Respiratory and anti-inflammatory effects
Licorice root is among the most used herbs for respiratory conditions — reducing mucous membrane inflammation, acting as an expectorant, and soothing irritated airways. Anti-inflammatory mechanisms include NF-κB inhibition, COX-2 suppression, and cortisol potentiation in airways — explaining traditional use for cough, bronchitis, and asthma.

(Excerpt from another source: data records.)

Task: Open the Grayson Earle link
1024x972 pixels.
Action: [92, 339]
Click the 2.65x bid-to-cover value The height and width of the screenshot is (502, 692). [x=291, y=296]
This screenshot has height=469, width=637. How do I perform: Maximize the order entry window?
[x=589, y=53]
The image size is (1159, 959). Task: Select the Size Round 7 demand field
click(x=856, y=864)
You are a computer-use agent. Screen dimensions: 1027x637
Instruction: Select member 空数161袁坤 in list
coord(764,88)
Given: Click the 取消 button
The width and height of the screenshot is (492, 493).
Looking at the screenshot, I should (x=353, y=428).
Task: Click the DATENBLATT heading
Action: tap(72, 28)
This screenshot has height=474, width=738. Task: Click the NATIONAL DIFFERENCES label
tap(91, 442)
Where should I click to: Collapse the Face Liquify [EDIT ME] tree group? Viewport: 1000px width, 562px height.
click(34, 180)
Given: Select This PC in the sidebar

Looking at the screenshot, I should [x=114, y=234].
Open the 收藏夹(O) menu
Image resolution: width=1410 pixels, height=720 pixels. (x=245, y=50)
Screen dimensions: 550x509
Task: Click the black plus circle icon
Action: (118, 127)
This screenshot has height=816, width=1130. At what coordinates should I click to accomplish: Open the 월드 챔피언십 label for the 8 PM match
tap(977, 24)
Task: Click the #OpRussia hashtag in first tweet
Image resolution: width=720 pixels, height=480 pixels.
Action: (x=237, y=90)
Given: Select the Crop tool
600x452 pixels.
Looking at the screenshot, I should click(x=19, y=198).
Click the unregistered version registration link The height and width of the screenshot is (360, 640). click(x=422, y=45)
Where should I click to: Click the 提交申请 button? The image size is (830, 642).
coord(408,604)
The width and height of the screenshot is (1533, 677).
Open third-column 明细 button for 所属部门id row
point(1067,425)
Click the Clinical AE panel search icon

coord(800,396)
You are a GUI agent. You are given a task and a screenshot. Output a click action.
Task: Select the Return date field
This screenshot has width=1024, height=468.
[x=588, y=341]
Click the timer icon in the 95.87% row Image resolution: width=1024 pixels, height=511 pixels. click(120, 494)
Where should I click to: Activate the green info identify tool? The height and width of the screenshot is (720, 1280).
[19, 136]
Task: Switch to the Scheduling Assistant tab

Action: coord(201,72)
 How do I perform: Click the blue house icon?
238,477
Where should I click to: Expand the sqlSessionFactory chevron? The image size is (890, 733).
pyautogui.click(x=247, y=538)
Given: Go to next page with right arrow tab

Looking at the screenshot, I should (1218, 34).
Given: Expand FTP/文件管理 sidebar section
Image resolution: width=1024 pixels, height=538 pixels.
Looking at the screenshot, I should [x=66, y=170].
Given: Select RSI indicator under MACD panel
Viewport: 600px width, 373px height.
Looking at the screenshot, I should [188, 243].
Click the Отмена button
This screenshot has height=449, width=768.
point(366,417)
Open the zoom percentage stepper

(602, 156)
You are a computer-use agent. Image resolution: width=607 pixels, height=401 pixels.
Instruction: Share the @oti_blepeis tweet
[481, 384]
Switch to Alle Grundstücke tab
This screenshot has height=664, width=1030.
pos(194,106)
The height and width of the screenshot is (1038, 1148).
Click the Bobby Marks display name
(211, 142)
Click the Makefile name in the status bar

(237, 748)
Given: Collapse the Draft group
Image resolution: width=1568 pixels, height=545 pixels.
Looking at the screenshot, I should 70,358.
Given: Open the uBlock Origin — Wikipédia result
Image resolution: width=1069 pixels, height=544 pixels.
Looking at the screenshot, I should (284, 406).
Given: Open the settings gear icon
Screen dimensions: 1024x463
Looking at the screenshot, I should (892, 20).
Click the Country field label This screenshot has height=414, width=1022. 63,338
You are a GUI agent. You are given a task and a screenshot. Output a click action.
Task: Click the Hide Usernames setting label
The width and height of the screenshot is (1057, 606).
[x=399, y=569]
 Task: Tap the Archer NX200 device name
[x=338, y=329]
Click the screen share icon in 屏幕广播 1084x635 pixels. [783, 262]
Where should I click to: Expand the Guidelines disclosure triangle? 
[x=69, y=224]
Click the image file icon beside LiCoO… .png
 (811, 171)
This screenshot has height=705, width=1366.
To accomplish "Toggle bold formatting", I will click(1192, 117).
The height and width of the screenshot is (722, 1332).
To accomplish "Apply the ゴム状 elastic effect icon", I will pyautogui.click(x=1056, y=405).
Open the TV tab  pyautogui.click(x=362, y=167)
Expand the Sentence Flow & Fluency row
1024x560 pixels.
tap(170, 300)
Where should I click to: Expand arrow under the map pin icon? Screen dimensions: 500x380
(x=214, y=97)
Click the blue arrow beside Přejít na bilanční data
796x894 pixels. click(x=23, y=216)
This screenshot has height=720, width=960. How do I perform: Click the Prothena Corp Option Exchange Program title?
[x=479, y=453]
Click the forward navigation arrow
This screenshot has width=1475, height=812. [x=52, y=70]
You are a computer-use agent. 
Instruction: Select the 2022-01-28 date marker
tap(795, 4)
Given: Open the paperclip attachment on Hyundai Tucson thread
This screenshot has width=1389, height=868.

11β-HSD2 inhibition and cortisol/aldosterone potentiation
Glycyrrhizin and glycyrrhetinic acid inhibit 11-beta-hydroxysteroid dehydrogenase type 2 (11β-HSD2) — the enzyme that converts active cortisol to inactive cortisone in kidney, cardiovascular, and other tissues. Inhibition increases local cortisol activity, producing mineralocorticoid-like effects (sodium retention, potassium excretion, blood pressure elevation) that are both therapeutic (in adrenal insufficiency) and adverse (in excess or prolonged use).
DGL mucus stimulation and cytoprotection
DGL stimulates mucosal protective mechanisms in the GI tract independently of glycyrrhizin — increasing mucus gel layer thickness, stimulating prostaglandin E2 production (cytoprotective in mucosa despite being inflammatory elsewhere), and promoting epithelial cell turnover. These effects repair and protect GI mucosa from acid, NSAID, and H. pylori damage.
NF-κB and inflammatory pathway suppression
Glycyrrhetinic acid inhibits NF-κB, reduces TNF-α and IL-6 production, and suppresses 5-LOX and COX-2 — providing broad anti-inflammatory effects that contribute to GI, respiratory, and systemic anti-inflammatory applications.
Randomized trial of chewable DGL (380 mg three times daily) vs. antacid vs. cimetidine in 100 patients with gastric ulcer confirmed by endoscopy for 12 weeks.
100 gastric ulcer patients. 12-week comparative trial.
DGL produced equivalent ulcer healing rates to antacid and cimetidine (H2 blocker) at 12 weeks by endoscopic assessment. No side effects with DGL vs. expected antacid and cimetidine adverse effects. Supports DGL as effective, well-tolerated ulcer treatment.
Long-term observational and clinical study of IV glycyrrhizin (Stronger Neo-Minophagen C) in chronic hepatitis C patients in Japan over 10+ years.
Japanese chronic hepatitis C patients. Long-term IV glycyrrhizin treatment.
Long-term IV glycyrrhizin significantly reduced liver enzyme levels, reduced progression to cirrhosis, and reduced hepatocellular carcinoma development compared to untreated controls. Established glycyrrhizin as standard hepatitis C supportive treatment in Japan.